Start of Block

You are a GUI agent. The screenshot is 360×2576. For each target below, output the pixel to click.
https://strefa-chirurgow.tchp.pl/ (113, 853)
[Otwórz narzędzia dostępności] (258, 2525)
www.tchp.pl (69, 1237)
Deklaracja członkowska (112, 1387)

End of Block
Start of Block

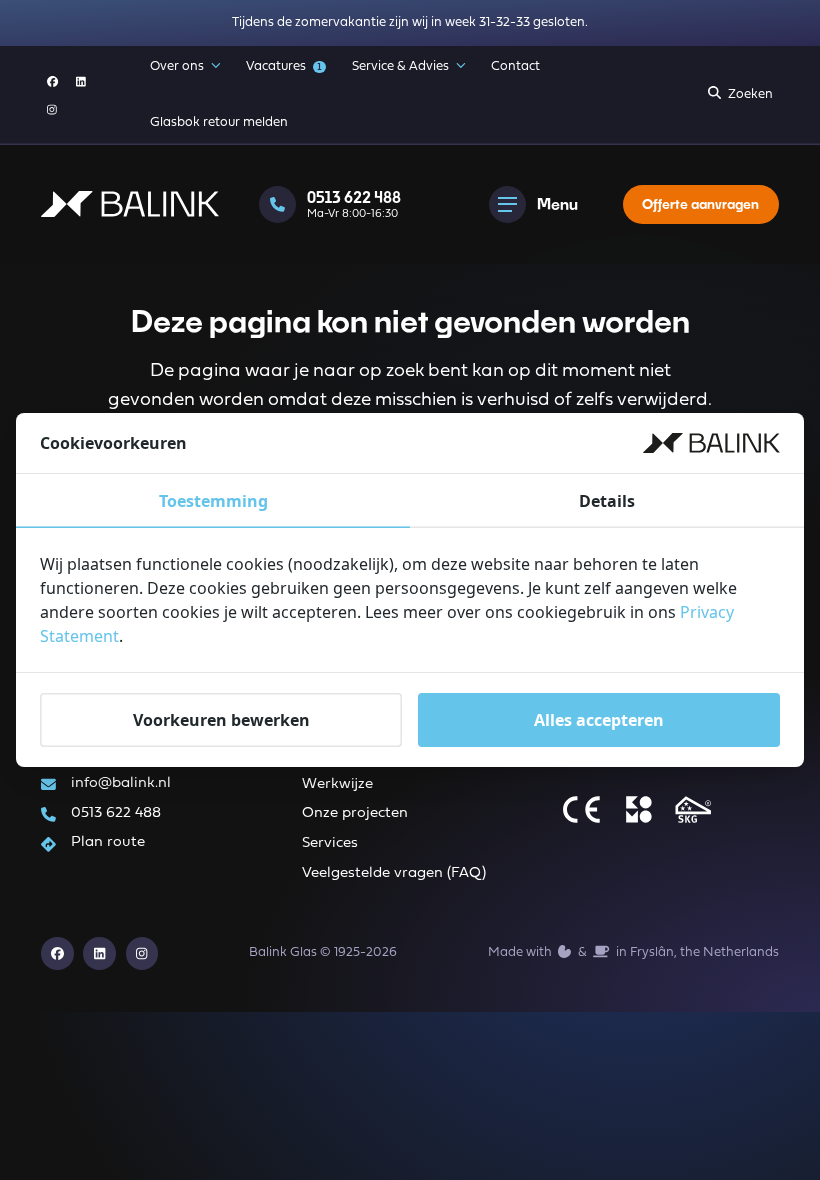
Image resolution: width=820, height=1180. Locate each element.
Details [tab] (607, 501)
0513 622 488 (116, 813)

End of Block

— What you have to do —
All that is needed is the exact run of lines above from the line containing "You are a GUI" through the line containing "Deklaracja członkowska (112, 1387)", both of them included.

— Reply to the task —
You are a GUI agent. The screenshot is 360×2576. For each target below, output the pixel to click.
https://strefa-chirurgow.tchp.pl/ (113, 853)
[Otwórz narzędzia dostępności] (258, 2525)
www.tchp.pl (69, 1237)
Deklaracja członkowska (112, 1387)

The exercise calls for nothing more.